Berkeley – L’attention mondiale est entièrement rivée sur la nouvelle administration Obama, mais comme bien des fois dans le passé, c’est sur un état d’Amérique, prépondérant entre tous, que l’avenir national se jouera. Modèle autrefois d’optimisme et de réussite à l’américaine, la Californie illustre aujourd’hui les difficultés qui assaillent les Etats-Unis – ainsi que la façon dont le pire est encore à craindre pour ce pays.
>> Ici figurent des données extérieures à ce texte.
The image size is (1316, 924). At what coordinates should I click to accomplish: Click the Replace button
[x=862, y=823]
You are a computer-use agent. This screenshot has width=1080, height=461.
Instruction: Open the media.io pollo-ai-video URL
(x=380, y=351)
Des 50 états américains, la Californie est le plus peuplé et le plus riche. Elle a longtemps été un eldorado pour les talents et les entrepreneurs qui ont afflué de tous les coins de la planète. Un quart des gens qui y résident est né à l’étranger. Les apports de ces talents venus de l’étranger ont été décisifs pour l’industrie de la Silicon Valley et celle des studios de Hollywood, deux industries qui font sa renommée. Et son solide secteur agricole lui vaut d’être un gros exportateur, qui profite des appétits toujours plus dévorants des pays en développement.

Mais sa puissance technologique et entrepreneuriale, qui suffirait à l’élever au huitième rang des économies du monde, est tributaire de dysfonctionnements du système politique qui mènent la Californie au bord de la banqueroute. Le 19 mai, un vote spécial a rejeté tout un ensemble de hausses d’impôts et de coupes dans les dépenses, nécessaire à l’équilibre de son budget. Il ne reste maintenant à la Californie qu’à attendre, honteusement, un renflouement du gouvernement fédéral, ou à se soumettre, pour une période assez longue, à l’autorité de juges que la législation californienne autorise à dissoudre les accords syndicaux, résilier les contrats, et restructurer les engagements financiers de l’état.
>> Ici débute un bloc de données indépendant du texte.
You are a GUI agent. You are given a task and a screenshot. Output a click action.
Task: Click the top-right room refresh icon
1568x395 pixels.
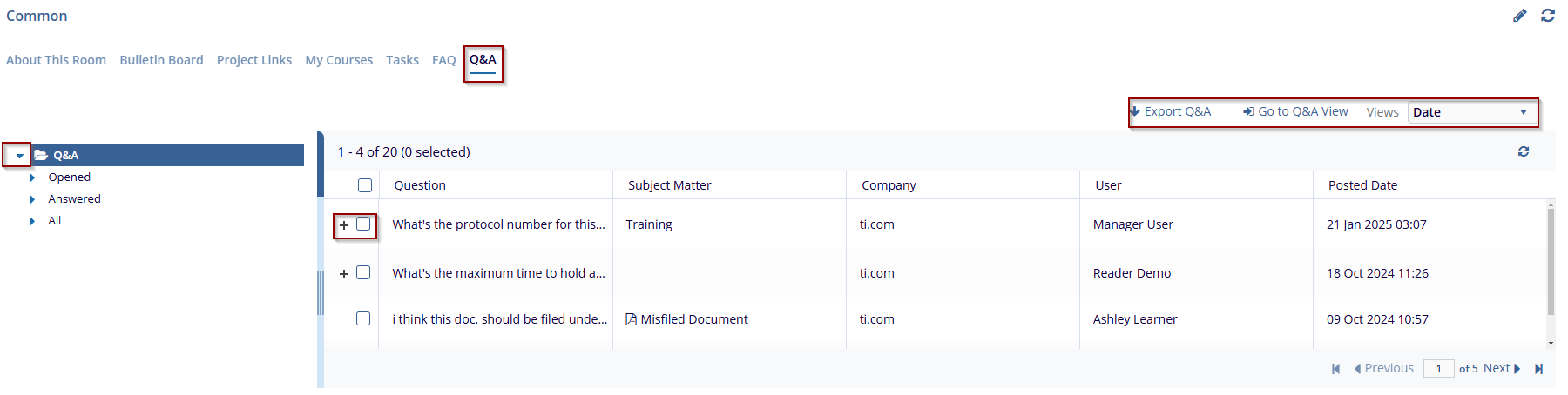pyautogui.click(x=1548, y=16)
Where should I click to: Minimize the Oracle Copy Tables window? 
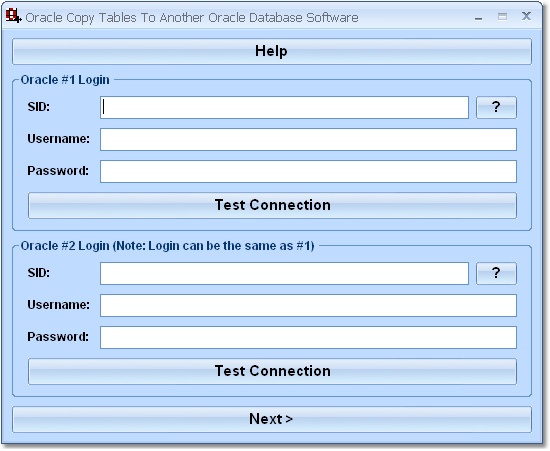point(478,17)

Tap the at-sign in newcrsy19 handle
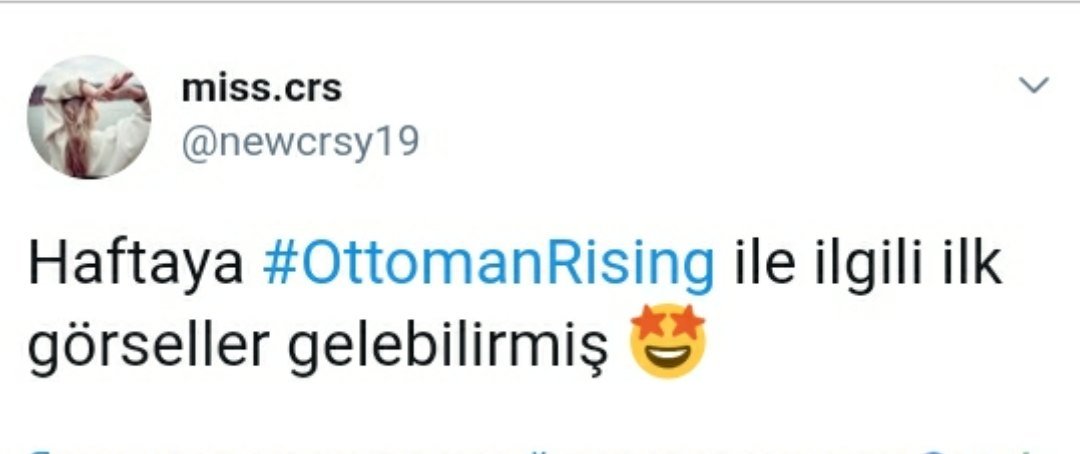pos(196,143)
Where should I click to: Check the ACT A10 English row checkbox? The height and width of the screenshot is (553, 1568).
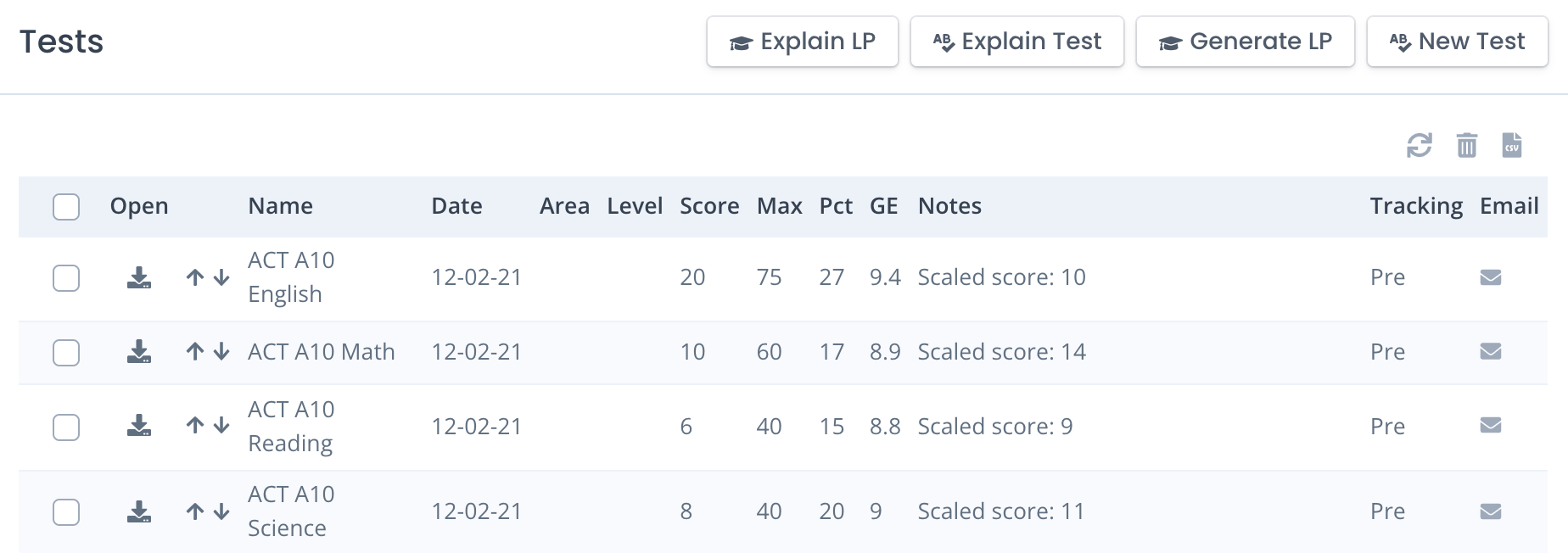pyautogui.click(x=66, y=278)
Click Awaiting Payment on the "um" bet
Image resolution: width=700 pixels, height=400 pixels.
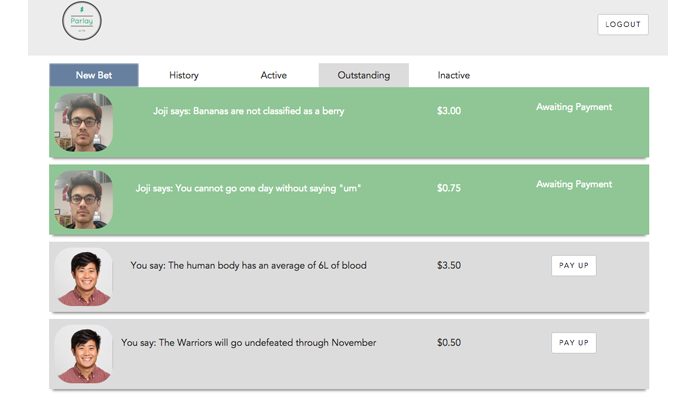tap(574, 184)
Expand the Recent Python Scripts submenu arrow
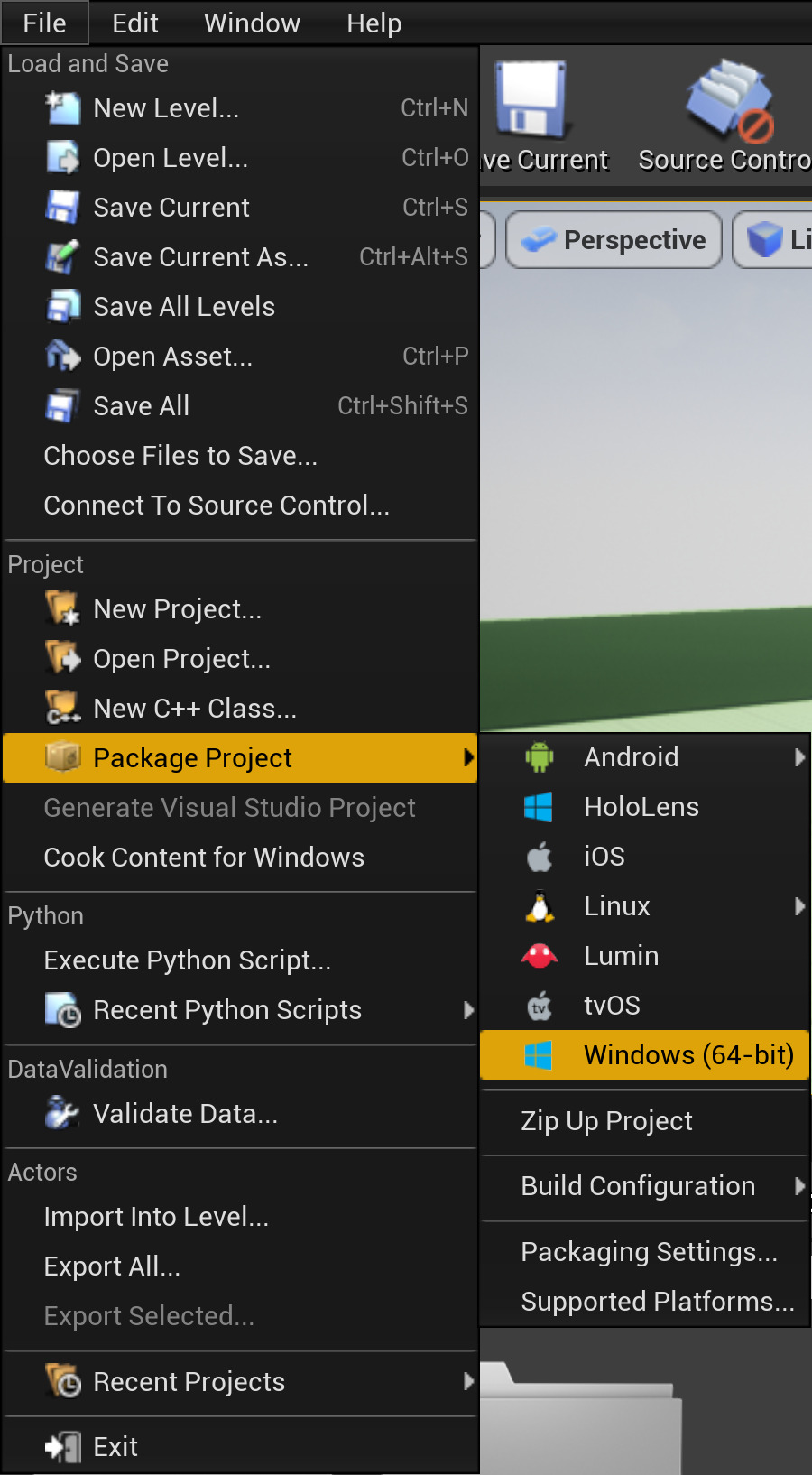The image size is (812, 1475). [468, 1010]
Les difficultés de la Californie compromettent jusqu’à l’agenda des réformes du président Barack Obama. Cet état n’est pas le seul à connaître des problèmes budgétaires, et le coût politique de son renflouement serait celui du renflouement de douzaines d’états.

Indépendamment de cette pression aggravée sur le gouvernement Obama, le recours à un renflouement massif serait un coup porté au point le plus sensible du système américain. Les nations en quelque sorte “unitaires,” comme la Grande Bretagne, la France, la Chine ou le Kenya, n’ont par définition qu’un jeu d’attributions gouvernementales: une police nationale, un employeur unique pour tous les enseignants des écoles publiques, un système généralisé de retraite, etc. Les Etats-Unis, eux, ont une forme de gouvernement “asymétrique,” qui autorise un grand nombre d’entités gouvernementales se recoupant entre elles – 7 000 uniquement en Californie – à contracter des dettes, embaucher et licencier, et imposer des taxes.

Il est difficile de s’y retrouver dans ces asymétries. Les marchés financiers ont beau s’attacher à assainir les finances du gouvernement fédéral, l’étendue des attributions gouvernementales, dans leur ensemble, leur échappe.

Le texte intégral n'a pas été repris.